▶ [What you need to do]
1. Reproduce the part of the essay on caring for aging parents that opens with the words containing "We go to Dr." and closes with "writes a prescription.".
2. Summarize the essay on caring for aging parents in two sentences.

▶ [Supplied passage]
════════════════════

Shit. Some time later. "Can I come with you to meet your doctor?"
"Yes." says my mother.
We go to Dr. Murphy's. My mother asks few questions and introduces me. Dr. Murphy says the cancer marker is up. My mother says, "I can take more chemotherapy, right?"
"Yes." says Dr. Murphy. She only answers the questions my mother asks.
I say, "My mother is losing weight. She is only taking ibuprofen. Would another pain medicine help her gain weight?"
Dr. Murphy looks at me then, eyes sharp. She looks at my mother. Dr. Murphy knows I am a family doctor and knows that a different pain medicine won't change my mother's weight. My mother is curled over in a position where her abdomen doesn't hurt as much.
"Yes." says Dr. Murphy. "Let's try some oxycodone instead of the ibuprofen." She writes a prescription.
Five days later my mother says, "I WAS hurting, but I didn't want to admit it. The oxycodone helps a lot more."
I don't know if I fooled my mother. But it was more about saving face: she was denying pain and Dr. Murphy had lost track of the fact that my mother would not admit pain.
My technique with my father was similar. As much as possible, I tried to get the experts, the doctor, the physical therapist, the respiratory therapist, to tell him what to do. My proud introverted father actually loved respiratory therapy and bloomed in it and was proud of his lung capacity, trained by singing and trumpet. He quit smoking his camels 3 and a half years before he died.
As a family doctor, I have 50 year olds taking exasperated care of 80 year olds. A 91 year old in frail health taking care of his 90 year old bedridden wife. Adult children trying to take care of stubborn parents who won't let help in the house or have forgotten that they've lost their memory. Home health can help, but it also helps to hire someone else to exercise with mom and talk her through it. If you can. Or find a friend with their own elderly parent and trade duties: you go encourage their parent through the exercise and have them work with yours. The parent will often put on a cheerful face for the therapist.

════════════════════

▶ [Records shown]
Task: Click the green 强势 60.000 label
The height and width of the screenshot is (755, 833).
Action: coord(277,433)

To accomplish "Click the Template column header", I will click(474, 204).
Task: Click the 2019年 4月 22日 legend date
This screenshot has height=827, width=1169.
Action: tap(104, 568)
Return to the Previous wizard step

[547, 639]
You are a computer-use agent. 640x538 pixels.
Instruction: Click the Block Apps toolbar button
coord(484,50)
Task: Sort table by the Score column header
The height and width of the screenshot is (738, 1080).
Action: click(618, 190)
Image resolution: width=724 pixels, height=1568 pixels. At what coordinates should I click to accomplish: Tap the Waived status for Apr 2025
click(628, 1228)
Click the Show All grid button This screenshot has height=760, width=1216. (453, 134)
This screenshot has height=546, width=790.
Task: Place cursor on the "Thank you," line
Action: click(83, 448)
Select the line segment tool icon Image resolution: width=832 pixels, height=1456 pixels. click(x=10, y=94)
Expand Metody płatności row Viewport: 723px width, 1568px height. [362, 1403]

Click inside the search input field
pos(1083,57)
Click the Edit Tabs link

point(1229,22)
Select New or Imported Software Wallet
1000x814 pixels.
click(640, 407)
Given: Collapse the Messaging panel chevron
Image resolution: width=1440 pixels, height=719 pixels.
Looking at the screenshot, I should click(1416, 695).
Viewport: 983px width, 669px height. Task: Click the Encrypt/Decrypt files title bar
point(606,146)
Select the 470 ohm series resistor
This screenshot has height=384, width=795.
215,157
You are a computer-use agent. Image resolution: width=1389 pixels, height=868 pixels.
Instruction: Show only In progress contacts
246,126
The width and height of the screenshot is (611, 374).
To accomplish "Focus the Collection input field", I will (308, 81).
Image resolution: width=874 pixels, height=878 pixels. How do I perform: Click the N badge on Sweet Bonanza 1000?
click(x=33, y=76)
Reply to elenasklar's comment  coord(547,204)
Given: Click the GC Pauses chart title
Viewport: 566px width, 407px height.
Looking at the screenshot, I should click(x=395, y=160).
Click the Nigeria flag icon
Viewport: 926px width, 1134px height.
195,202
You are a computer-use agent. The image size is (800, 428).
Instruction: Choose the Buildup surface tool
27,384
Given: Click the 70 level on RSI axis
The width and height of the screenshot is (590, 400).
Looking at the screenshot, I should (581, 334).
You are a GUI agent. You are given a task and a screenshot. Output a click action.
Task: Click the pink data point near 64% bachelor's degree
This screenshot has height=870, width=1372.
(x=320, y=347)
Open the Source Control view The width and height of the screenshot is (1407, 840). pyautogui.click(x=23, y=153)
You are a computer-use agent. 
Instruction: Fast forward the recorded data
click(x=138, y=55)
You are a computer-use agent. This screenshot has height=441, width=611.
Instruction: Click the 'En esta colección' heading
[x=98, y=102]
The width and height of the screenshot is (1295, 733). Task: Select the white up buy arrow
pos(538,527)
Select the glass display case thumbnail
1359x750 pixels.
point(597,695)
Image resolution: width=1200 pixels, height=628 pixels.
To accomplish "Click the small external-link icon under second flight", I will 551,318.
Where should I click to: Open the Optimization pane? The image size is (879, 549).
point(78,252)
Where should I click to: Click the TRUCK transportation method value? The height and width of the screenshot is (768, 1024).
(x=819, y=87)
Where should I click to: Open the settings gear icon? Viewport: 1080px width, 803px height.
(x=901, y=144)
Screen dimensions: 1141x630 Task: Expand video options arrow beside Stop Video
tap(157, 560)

════════════════════

▶ [Answers to the exercise]
1.
We go to Dr. Murphy's. My mother asks few questions and introduces me. Dr. Murphy says the cancer marker is up. My mother says, "I can take more chemotherapy, right?"
"Yes." says Dr. Murphy. She only answers the questions my mother asks.
I say, "My mother is losing weight. She is only taking ibuprofen. Would another pain medicine help her gain weight?"
Dr. Murphy looks at me then, eyes sharp. She looks at my mother. Dr. Murphy knows I am a family doctor and knows that a different pain medicine won't change my mother's weight. My mother is curled over in a position where her abdomen doesn't hurt as much.
"Yes." says Dr. Murphy. "Let's try some oxycodone instead of the ibuprofen." She writes a prescription.

2. At the mother's appointment, the narrator, a family doctor, notes her weight loss and asks whether a different pain medicine would help, and Dr. Murphy switches her from ibuprofen to oxycodone, which the mother later admits helps because she had been hiding her pain. The narrator likewise had experts tell the father what to do, and advises people caring for stubborn elderly parents to hire someone or trade duties with a friend, since a parent will often put on a cheerful face for the therapist.